Carthagène: The Hidden Gem of Languedoc

In Languedoc, a little-known viticultural treasure boasts remarkable sensory qualities: the Carthagène. This unique mistelle is well worth discovering without delay.

What is a Mistelle?

Officially classified as a special wine, mistelles are not the result of traditional alcoholic fermentation. They are born from blending grape must with grape-based alcohol, a process known as mutage. This technique prevents the sugars from being transformed into alcohol, thus creating a sweet wine. With an alcohol content between 15 and 22 percent by volume, Carthagène is a perfect example of this category.

Mistelles and Fortified Wines: A Fine Line

Mistelles are often confused with fortified wines, possibly due to the similarities in their production processes. Mistelles undergo very little fermentation (up to 1% vol. of acquired alcohol), while fortified wines may begin fermentation (with at least 4% vol. of naturally fermented alcohol).
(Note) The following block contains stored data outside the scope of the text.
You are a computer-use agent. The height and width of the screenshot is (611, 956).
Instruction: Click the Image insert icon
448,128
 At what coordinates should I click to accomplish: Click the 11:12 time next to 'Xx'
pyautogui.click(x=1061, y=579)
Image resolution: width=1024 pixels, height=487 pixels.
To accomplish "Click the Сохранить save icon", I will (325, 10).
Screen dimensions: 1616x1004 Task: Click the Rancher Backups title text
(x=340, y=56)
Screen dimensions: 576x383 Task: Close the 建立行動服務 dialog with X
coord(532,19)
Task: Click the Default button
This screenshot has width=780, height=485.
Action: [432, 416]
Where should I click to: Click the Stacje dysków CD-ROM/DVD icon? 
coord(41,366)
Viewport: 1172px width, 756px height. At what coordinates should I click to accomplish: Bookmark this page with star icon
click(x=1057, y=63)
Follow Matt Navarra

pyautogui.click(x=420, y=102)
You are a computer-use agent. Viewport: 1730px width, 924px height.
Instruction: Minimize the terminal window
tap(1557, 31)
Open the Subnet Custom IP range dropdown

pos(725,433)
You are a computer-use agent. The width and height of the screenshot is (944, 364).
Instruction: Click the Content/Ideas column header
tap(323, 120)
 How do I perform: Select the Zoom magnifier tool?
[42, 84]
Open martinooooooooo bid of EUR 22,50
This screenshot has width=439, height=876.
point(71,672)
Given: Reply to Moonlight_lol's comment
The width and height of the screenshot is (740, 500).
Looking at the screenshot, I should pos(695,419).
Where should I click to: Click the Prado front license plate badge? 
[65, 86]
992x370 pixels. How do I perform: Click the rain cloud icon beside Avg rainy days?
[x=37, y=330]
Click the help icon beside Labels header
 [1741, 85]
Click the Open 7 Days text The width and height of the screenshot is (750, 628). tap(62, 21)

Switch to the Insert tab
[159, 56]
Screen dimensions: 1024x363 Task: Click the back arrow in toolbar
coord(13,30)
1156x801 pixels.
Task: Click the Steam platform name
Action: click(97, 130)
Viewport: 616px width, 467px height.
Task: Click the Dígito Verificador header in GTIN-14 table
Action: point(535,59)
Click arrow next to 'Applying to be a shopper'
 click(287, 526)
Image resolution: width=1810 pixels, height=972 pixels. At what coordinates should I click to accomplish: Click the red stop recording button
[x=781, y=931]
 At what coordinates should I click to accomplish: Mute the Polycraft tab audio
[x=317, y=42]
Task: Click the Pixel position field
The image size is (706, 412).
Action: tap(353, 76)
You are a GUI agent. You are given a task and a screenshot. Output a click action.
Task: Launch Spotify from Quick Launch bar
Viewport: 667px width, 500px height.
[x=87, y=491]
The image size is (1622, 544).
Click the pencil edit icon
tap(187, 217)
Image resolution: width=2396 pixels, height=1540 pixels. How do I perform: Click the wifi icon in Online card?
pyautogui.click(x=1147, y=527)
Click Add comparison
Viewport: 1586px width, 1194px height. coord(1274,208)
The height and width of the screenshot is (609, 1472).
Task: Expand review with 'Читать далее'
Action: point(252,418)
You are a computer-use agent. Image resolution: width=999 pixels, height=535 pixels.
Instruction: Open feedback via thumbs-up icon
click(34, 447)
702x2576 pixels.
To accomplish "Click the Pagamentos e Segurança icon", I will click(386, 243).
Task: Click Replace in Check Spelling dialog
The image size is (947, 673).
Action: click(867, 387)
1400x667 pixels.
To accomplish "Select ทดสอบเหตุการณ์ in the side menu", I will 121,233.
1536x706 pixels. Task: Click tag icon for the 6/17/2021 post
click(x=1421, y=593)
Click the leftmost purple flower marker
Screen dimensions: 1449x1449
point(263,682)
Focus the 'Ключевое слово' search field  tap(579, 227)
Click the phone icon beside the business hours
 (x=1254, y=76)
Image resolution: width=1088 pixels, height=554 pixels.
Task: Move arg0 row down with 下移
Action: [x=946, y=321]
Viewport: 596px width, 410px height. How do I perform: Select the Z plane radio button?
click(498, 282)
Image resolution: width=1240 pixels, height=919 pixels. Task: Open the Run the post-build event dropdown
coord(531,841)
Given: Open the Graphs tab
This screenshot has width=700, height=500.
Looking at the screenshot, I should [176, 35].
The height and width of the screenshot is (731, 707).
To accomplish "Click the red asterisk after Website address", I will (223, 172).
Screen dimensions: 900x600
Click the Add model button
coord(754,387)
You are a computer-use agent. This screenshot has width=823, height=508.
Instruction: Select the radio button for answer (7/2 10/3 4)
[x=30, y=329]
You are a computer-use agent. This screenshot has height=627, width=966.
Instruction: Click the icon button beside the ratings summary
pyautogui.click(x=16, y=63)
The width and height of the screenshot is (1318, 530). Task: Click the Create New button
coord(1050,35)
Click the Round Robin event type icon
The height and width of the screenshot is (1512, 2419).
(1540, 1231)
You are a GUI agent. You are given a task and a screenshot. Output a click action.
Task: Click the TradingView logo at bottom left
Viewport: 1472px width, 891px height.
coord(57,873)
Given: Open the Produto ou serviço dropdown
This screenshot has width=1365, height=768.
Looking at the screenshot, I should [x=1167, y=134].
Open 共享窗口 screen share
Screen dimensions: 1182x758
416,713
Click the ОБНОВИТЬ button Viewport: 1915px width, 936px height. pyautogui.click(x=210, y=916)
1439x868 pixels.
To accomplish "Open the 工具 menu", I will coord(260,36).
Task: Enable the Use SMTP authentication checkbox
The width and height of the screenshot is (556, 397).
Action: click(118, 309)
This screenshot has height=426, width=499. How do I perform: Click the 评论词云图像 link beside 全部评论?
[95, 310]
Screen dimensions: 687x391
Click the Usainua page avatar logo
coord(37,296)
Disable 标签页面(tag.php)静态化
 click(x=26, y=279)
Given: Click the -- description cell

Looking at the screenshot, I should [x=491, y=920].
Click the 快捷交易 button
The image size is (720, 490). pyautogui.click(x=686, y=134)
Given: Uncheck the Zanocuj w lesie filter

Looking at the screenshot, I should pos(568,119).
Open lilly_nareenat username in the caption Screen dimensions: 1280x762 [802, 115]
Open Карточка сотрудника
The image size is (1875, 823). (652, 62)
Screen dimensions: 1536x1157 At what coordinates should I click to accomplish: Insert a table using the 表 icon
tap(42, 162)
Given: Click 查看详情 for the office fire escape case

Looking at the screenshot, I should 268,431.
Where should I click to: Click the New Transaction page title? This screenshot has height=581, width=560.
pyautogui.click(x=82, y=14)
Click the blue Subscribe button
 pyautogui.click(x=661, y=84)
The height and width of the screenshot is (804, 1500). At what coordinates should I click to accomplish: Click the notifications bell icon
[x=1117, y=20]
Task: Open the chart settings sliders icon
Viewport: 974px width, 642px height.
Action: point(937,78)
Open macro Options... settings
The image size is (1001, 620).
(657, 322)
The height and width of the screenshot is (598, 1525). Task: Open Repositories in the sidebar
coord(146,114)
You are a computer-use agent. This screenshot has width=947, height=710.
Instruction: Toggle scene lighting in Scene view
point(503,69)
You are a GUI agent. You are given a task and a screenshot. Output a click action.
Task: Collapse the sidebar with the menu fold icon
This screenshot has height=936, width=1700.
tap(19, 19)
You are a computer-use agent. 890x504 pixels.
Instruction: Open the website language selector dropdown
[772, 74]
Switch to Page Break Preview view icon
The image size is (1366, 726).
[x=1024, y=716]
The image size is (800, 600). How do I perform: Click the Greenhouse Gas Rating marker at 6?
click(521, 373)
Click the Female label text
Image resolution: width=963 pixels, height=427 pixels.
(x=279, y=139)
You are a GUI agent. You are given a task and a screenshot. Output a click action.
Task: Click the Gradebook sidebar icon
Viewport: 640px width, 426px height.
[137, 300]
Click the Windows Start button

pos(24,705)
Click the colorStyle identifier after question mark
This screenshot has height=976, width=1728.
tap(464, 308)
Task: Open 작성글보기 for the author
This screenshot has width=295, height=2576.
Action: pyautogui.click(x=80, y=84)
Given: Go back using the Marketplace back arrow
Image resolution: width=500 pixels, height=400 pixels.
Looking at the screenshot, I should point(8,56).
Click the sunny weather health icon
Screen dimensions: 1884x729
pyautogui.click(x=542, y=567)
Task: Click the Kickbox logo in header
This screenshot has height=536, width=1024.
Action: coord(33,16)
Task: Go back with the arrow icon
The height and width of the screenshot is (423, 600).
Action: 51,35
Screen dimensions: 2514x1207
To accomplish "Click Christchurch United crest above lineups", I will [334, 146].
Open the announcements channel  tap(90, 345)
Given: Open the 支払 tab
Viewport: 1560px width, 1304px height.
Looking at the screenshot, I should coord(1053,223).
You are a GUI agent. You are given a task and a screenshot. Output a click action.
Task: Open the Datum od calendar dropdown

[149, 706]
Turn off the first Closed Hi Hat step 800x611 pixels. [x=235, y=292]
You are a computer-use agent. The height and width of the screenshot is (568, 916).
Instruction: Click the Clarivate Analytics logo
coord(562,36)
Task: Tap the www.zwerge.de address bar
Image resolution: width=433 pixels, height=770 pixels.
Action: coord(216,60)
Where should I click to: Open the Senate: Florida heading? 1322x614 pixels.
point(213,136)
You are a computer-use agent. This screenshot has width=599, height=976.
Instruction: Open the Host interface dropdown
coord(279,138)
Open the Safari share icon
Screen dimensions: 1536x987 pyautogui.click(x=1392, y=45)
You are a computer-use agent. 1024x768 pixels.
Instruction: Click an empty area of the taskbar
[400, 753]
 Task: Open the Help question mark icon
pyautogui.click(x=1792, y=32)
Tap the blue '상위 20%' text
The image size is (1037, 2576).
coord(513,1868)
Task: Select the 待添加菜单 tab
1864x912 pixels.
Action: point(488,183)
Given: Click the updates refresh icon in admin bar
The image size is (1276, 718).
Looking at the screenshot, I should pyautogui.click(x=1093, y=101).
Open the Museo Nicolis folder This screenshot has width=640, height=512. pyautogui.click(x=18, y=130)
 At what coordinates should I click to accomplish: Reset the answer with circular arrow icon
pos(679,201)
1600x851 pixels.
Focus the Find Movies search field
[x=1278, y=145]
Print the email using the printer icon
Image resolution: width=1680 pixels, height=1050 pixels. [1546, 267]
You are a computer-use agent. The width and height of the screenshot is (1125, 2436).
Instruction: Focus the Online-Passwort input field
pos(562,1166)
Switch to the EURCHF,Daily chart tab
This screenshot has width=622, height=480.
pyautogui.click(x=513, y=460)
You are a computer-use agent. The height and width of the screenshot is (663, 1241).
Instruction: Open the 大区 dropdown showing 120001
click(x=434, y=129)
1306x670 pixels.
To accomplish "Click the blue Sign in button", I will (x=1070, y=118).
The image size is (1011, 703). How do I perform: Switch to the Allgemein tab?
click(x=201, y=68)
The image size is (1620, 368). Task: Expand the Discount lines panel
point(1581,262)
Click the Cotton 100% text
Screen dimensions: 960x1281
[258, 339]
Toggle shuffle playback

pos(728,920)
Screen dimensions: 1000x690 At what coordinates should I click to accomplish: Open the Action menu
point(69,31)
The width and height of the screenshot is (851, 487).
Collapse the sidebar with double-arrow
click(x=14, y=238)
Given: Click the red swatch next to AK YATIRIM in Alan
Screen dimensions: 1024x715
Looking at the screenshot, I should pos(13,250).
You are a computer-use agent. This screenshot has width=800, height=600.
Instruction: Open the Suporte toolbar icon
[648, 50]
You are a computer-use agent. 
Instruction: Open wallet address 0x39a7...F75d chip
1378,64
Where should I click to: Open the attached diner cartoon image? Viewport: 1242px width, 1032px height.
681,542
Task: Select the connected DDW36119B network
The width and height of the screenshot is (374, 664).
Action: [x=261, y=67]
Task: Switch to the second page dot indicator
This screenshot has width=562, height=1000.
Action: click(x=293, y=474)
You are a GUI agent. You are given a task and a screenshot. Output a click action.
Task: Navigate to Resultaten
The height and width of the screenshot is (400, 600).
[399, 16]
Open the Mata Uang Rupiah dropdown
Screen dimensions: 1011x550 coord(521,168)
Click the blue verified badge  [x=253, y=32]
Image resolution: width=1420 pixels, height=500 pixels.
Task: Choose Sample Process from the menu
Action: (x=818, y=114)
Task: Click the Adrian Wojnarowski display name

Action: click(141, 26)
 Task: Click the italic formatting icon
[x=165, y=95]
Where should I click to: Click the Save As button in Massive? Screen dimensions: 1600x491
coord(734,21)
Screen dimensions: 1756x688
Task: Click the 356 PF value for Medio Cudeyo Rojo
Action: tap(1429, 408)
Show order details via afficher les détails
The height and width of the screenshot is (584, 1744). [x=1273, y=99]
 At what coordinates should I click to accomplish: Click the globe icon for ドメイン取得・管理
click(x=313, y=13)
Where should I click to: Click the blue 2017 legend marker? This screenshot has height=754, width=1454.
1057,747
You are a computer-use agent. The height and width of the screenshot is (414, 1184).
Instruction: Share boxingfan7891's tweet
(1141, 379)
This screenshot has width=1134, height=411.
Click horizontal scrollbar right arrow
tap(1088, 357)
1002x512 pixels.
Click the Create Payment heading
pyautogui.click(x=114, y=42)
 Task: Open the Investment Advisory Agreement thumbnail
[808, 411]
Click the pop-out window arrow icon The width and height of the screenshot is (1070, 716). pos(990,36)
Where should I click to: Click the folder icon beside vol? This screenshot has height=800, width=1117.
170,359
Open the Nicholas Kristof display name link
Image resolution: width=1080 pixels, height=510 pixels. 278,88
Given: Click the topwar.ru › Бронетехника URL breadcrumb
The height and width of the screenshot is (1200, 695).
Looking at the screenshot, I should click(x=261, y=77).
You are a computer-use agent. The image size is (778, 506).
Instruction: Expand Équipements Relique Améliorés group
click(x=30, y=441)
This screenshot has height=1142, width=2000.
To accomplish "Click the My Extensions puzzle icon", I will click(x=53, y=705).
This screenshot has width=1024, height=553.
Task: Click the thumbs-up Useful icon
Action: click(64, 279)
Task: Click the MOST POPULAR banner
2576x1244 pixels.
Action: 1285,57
France boasts AOPs for fortified wines, such as Pineau des Charentes and Floc de Gascogne.

Carthagène from Domaine Viranel: A Unique Creation

In the heart of this tradition stands Domaine Viranel with its exceptional Carthagène. Made from Alicante Bouschet grape must (vines planted in 1939), it is fortified with aged grape-based alcohol from Languedoc oak barrels. Stirred manually each day for three weeks, then aged in oak using the solera system started in 1990, this method ensures a consistent quality for this non-vintage Carthagène, making each sip a testament to the domain's history and craftsmanship.

The Diversity of Languedoc Carthagène

Languedoc's Carthagène comes in a variety of expressions. Depending on the grape varieties used, such as Grenache or Roussanne, it can exhibit colors ranging from golden to ruby red or amber. The quality of the alcohol used for fortification is crucial, and an aged Marc from Languedoc is often recommended. Its aging, whether in bottle, oak barrels, or glass demijohns, also influences its taste characteristics.

Inspiring Food and Wine Pairings

Carthagène leads to creative culinary and wine pairings, whether as an aperitif or at the end of a meal. It pairs perfectly with varied dishes such as honeyed goat cheese spring rolls, caramelized chicken skewers, or even dark chocolate.